FleN inhibits FleQ ATPase activity. (A) The ATPase activity of FleN at different concentrations was assayed in the presence of 1 mM ATP and in the presence or absence of 500 μM ATPγS. (B) The ATPase activity of different concentrations (from 0.1 to 10 μM) of FleN was assayed in the absence or in the presence of 1 μM FleQ and in the presence of 1 mM ATP. The initial velocity of FleN or FleN plus FleQ is plotted against FleN concentration.

Fig. 4.

C-di-GMP inhibits FleQ ATPase activity. (A) The ATPase activity of 1 μM FleQ protein, incubated with different c-di-GMP concentrations from 1 to 200 μM, was assayed with 1 mM ATP. (B) The ATPase activity of 1 μM FleQ, preincubated with 25, 37.5, or 50 μM c-di-GMP, and assayed at different ATP concentrations. The activity curves were analyzed according to the Hill equation (Table 1).

Fig. 5.

Effect of c-di-GMP on the trypsin digestion profile of FleQ WT and mutant proteins. FleQ proteins were incubated in the presence or absence of 500 μM c-di-GMP and subjected to proteolysis with trypsin. Incubation times (min) are indicated. Digestion products were separated by SDS/PAGE, transferred to a nitrocellulose membrane, and visualized with anti-FleQ antiserum.

Fig. 6.

Binding of c-di-GMP to FleQ analyzed by ITC. WT FleQ (A), FleQ_K180A (B), and buffer (C) were titrated with c-di-GMP. The amount of power (µcal/s) needed to maintain a constant temperature during the titration reflects the amount of heat released on c-di-GMP binding. This is integrated over time to give a specific enthalpy vs. ligand:protein molar ratio plot (A, Lower). Heat from the dilution of c-di-GMP was subtracted before data analysis.
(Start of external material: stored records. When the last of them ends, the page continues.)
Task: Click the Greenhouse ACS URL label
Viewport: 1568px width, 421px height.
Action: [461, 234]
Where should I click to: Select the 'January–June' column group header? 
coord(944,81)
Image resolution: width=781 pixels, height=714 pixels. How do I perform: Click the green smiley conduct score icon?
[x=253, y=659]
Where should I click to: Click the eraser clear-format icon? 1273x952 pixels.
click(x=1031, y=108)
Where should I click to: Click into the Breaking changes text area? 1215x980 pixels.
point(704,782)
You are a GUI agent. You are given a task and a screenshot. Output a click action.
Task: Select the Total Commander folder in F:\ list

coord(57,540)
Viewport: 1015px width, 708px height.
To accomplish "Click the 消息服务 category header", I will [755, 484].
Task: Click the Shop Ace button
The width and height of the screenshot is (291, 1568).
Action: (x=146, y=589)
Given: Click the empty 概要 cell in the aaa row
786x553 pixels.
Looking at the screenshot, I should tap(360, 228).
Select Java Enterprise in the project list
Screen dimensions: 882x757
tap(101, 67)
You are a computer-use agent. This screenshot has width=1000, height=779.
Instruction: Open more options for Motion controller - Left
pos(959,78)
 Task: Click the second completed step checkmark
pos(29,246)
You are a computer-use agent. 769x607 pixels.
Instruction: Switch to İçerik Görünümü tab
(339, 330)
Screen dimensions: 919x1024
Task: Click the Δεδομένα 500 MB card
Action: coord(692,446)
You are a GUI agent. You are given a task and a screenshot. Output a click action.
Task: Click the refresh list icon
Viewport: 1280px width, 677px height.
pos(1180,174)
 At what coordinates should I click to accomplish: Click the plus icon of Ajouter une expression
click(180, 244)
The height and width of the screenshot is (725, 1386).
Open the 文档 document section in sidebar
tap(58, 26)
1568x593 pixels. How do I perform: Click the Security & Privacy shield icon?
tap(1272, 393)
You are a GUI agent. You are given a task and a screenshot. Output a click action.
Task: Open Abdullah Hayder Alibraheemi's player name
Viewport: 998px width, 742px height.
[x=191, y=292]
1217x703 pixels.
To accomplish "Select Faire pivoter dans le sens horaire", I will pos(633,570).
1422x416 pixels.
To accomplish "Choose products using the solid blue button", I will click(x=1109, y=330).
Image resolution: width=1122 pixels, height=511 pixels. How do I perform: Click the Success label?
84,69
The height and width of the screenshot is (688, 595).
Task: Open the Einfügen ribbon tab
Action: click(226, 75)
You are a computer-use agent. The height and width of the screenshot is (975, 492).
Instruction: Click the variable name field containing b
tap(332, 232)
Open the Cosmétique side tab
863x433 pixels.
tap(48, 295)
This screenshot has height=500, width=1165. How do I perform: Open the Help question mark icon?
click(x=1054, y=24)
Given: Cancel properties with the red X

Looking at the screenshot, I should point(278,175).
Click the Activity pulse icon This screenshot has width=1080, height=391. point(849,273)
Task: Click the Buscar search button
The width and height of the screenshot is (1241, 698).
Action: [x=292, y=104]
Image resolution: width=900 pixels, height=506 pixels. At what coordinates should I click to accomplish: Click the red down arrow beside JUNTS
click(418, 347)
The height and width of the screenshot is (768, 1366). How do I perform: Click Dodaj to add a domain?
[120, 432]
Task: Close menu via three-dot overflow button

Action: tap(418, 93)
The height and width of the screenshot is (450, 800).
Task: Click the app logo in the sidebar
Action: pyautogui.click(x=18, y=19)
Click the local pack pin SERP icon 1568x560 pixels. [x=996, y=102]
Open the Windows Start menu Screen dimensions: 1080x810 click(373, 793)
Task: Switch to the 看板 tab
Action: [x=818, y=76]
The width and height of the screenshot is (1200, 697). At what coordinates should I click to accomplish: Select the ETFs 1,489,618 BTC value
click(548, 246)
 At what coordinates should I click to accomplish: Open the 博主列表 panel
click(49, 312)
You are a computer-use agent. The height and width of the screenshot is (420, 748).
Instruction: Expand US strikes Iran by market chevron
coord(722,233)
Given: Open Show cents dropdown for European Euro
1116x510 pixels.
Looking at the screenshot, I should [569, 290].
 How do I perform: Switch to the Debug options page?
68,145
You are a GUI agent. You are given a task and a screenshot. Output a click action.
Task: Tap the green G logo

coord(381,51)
The thin line represents the fit of the integrated data to a single-site binding model and gives the following parameters: n = 2.35 ± 0.04, K = 1.39E5 ± 1.32E4 M⁻¹, and ΔH = −7,652 ± 209 cal/mol.

Fig. 7.

FleQ ATPase activity is inhibited by FleN and c-di-GMP. The ATPase activity of 1 μM FleQ, 1 μM FleN, or 1 μM FleQ plus 1 μM FleN was measured at different concentrations of c-di-GMP (from 1 to 100 μM) and in the presence of 2 mM ATP. The initial velocity of FleN, FleQ, or FleN plus FleQ ATPase activities are plotted against the log of c-di-GMP concentration, allowing determination of the IC₅₀.